Fatti vivo, fatti sveglio
Passiamo tanta parte della nostra vita presi dentro una trappola di automatismo. Matrix – il film di qualche anno fa – ce lo ricordava. In questo automatismo in cui viviamo non siamo davvero vivi: stiamo solo sognando la vita che vorremmo avere. Abbiamo però la possibilità di farci vivi, di svegliarci. Di uscire dall’automatismo che non è solo abitudine ed efficenza. è anche ripetizione sempre dello stesso dolore, della stessa ferita. In Matrix Neo, il personaggio interpretato da Keanu Reeves, poteva scegliere se rimanere addormentato o svegliarsi. La scelta era tra la pillola rossa e la pillola blu. La pillola rossa è il Risveglio. La pillola Blu il sonno.
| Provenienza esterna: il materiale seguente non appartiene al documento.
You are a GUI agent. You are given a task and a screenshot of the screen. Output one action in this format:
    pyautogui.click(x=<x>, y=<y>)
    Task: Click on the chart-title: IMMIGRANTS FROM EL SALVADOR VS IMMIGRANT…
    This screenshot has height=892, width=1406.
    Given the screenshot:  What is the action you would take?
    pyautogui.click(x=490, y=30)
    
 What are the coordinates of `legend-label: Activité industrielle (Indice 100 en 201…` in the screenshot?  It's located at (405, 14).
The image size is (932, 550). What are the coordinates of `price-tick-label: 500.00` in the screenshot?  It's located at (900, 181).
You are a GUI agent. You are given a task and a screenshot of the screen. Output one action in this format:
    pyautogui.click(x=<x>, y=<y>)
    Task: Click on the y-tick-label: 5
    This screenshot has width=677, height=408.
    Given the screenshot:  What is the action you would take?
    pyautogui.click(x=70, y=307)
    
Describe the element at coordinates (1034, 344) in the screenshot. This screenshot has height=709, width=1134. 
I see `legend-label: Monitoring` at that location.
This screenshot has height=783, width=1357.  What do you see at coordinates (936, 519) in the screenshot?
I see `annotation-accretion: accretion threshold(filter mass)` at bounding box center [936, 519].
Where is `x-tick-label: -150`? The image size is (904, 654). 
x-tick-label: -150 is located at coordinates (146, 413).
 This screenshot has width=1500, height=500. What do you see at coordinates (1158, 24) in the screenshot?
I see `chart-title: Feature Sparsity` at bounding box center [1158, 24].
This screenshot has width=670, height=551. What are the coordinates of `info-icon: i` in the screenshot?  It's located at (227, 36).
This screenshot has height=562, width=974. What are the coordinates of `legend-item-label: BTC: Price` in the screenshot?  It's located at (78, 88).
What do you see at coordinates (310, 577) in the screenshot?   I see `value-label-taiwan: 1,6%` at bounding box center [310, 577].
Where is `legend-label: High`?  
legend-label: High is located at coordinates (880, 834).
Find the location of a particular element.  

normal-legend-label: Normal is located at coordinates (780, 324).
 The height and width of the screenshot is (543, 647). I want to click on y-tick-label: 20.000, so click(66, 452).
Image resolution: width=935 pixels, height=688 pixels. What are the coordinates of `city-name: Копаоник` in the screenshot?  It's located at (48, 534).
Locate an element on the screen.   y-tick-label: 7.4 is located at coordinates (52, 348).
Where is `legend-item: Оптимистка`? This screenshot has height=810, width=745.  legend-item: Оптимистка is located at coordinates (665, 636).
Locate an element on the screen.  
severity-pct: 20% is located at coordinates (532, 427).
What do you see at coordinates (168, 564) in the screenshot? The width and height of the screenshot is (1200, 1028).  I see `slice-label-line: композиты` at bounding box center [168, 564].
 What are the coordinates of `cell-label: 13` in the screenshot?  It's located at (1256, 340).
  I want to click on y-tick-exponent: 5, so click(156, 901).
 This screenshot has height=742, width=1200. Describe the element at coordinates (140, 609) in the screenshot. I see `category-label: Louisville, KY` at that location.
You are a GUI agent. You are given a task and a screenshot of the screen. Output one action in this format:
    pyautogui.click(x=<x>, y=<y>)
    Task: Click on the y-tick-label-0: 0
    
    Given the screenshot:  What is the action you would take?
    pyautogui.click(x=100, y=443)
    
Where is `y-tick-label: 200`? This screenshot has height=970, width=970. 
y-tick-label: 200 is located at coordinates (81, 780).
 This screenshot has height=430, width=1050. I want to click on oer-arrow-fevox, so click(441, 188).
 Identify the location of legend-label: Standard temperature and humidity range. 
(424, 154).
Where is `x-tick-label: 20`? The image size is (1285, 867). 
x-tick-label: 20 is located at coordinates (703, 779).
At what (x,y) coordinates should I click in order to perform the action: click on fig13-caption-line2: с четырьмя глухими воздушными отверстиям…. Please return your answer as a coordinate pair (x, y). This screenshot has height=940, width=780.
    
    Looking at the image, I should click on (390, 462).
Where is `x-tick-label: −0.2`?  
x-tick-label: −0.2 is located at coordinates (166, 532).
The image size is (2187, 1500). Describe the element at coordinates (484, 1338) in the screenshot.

La meditazione, scrivere la mente ci permettono di svegliarsi, di farsi vivi nella nostra vita. Ci consentono di uscire dall’automatismo. Un automatismo che non mantiene la felicità che ci promette. Non siamo più sicuri se viviamo la nostra vita su un unico binario, che ripete all’infinito lo stesso percorso. Siamo solo addormentati e, a volte, il nostro sogno è un incubo che si ripete. Se ci svegliamo abbiamo la possibilità di essere vivi. Di sentire, a volte gioia, a volte dolore. Di essere sempre diversi e di gustare ogni cambiamento come una opportunità di apprendimento. Che pillola vuoi prendere? Vuoi dormire o farti vivo?